DIRECTIONS: All lines holding the word "pixels" are to be copied from the records beneath.
:: DATA SUPPLIED
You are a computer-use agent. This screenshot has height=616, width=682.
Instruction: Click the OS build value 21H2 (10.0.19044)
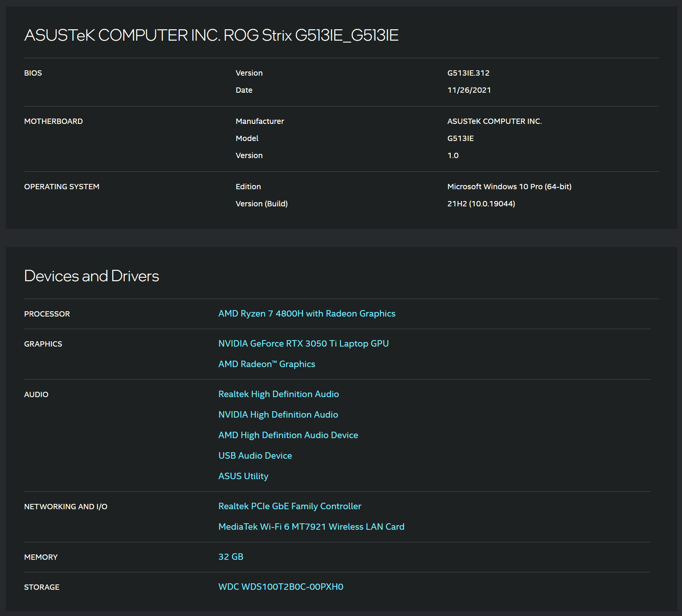coord(481,204)
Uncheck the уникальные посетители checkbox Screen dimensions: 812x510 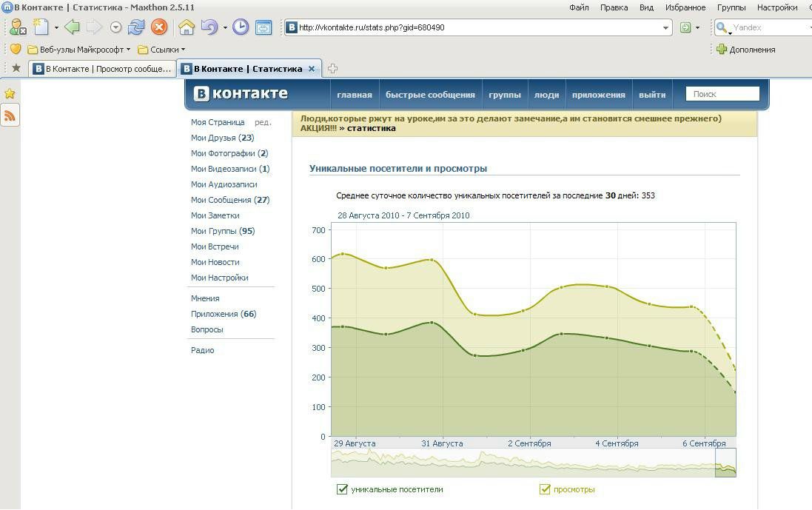click(x=342, y=489)
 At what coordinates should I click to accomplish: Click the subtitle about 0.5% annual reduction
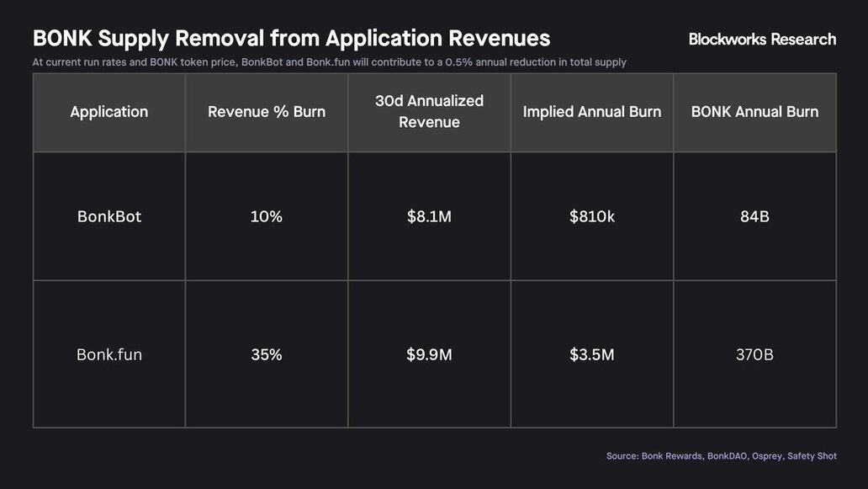[x=329, y=62]
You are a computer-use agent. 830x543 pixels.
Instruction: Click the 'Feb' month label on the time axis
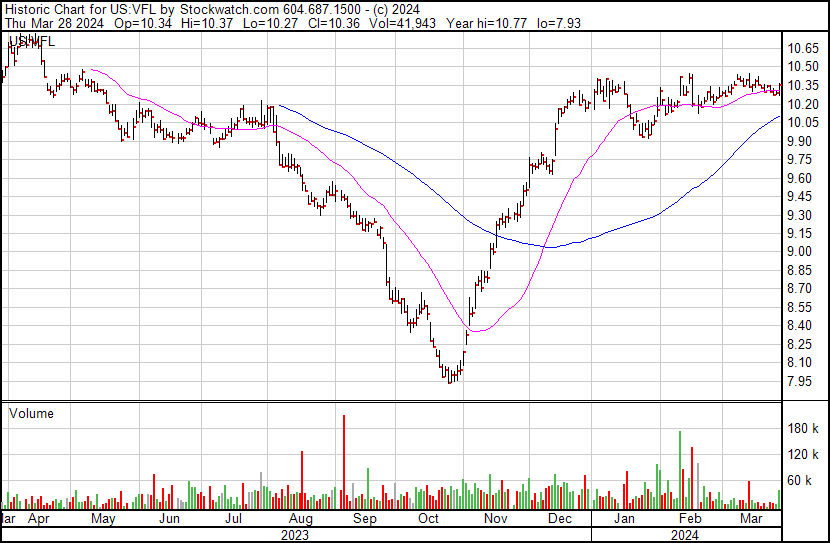(689, 520)
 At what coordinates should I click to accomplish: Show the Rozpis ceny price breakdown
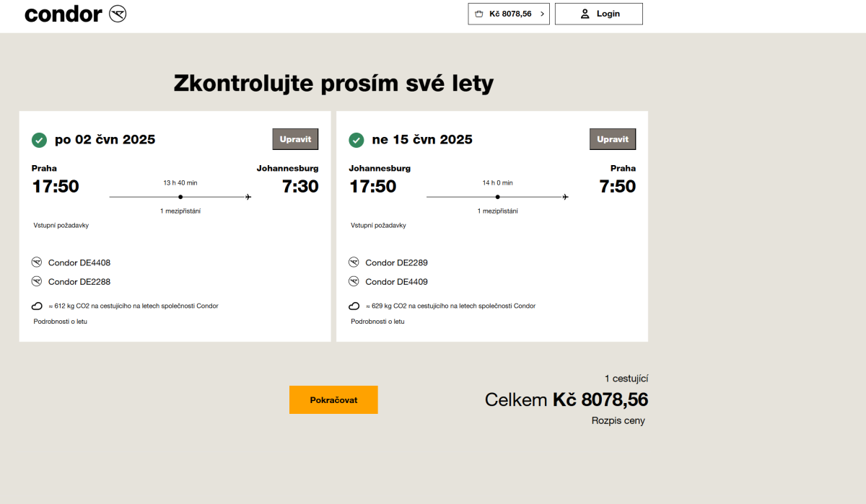point(618,421)
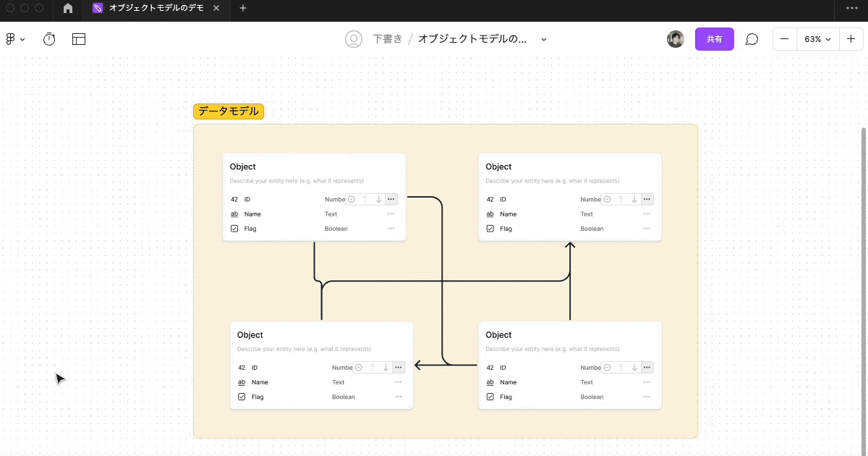Open the 63% zoom level dropdown
Viewport: 868px width, 456px height.
point(817,39)
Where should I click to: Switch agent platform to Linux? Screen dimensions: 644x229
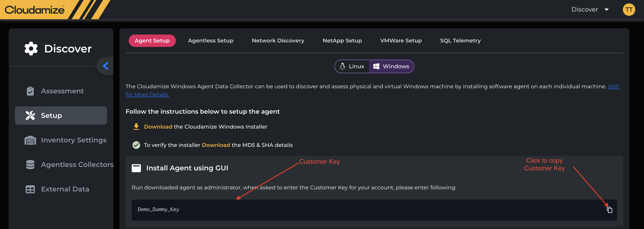coord(352,66)
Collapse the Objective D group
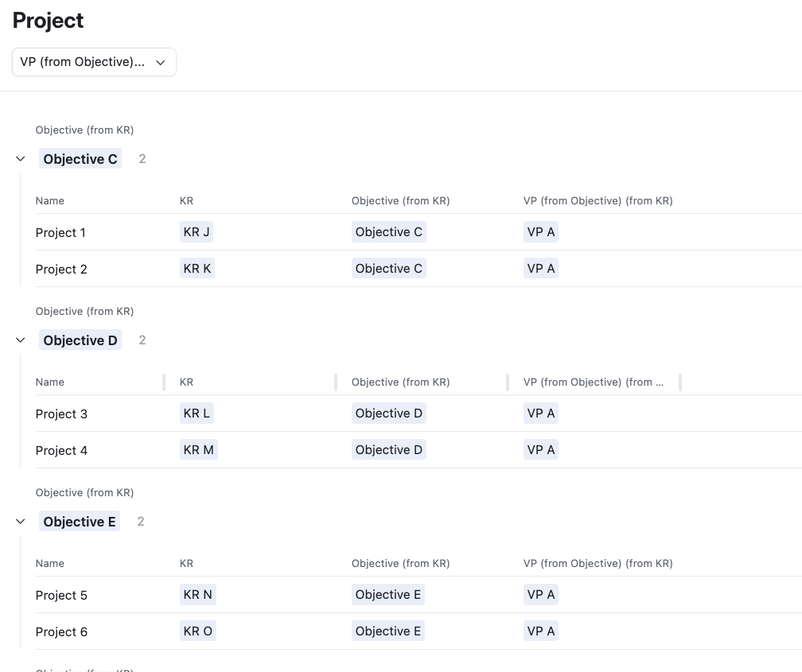Viewport: 802px width, 672px height. [21, 340]
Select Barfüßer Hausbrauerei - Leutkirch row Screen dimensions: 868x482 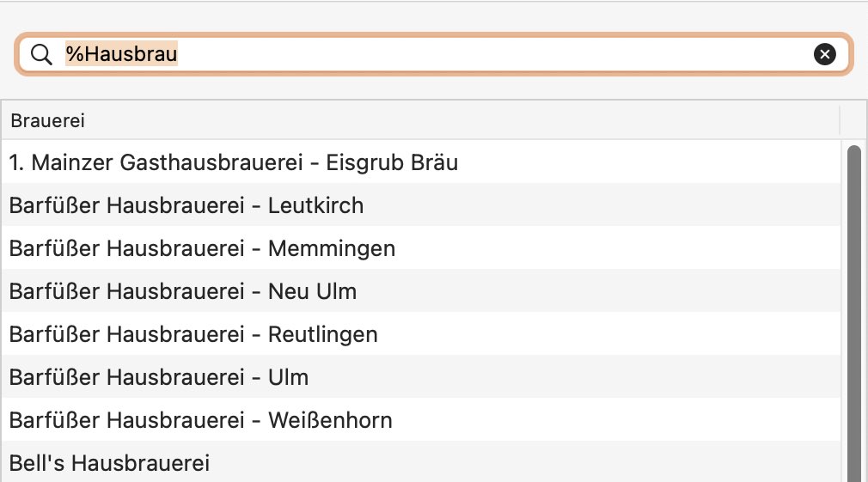pyautogui.click(x=421, y=204)
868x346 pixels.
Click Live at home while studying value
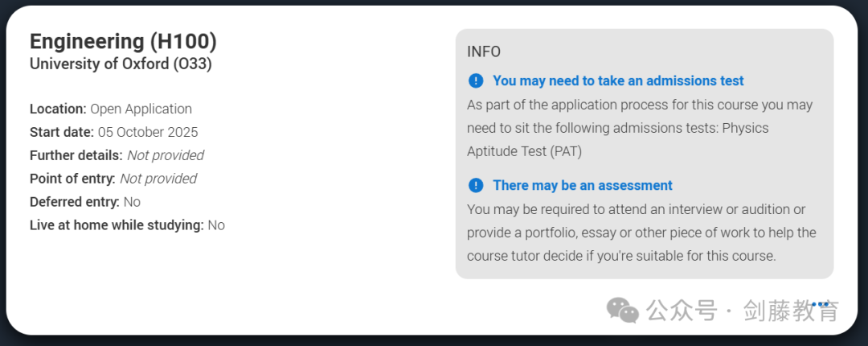coord(216,225)
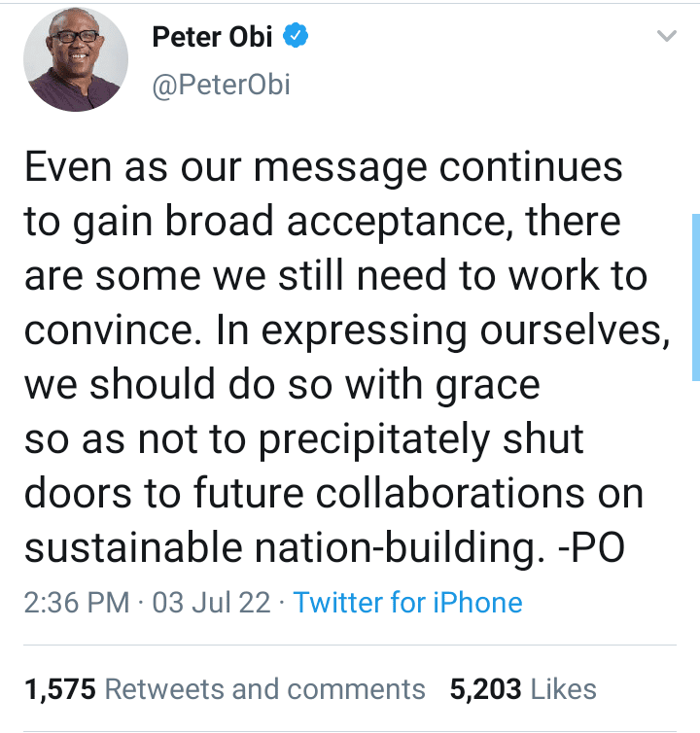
::::
EXERCISE SOLUTION:
You are a computer-use agent. 830x543 pixels.
868x346 pixels.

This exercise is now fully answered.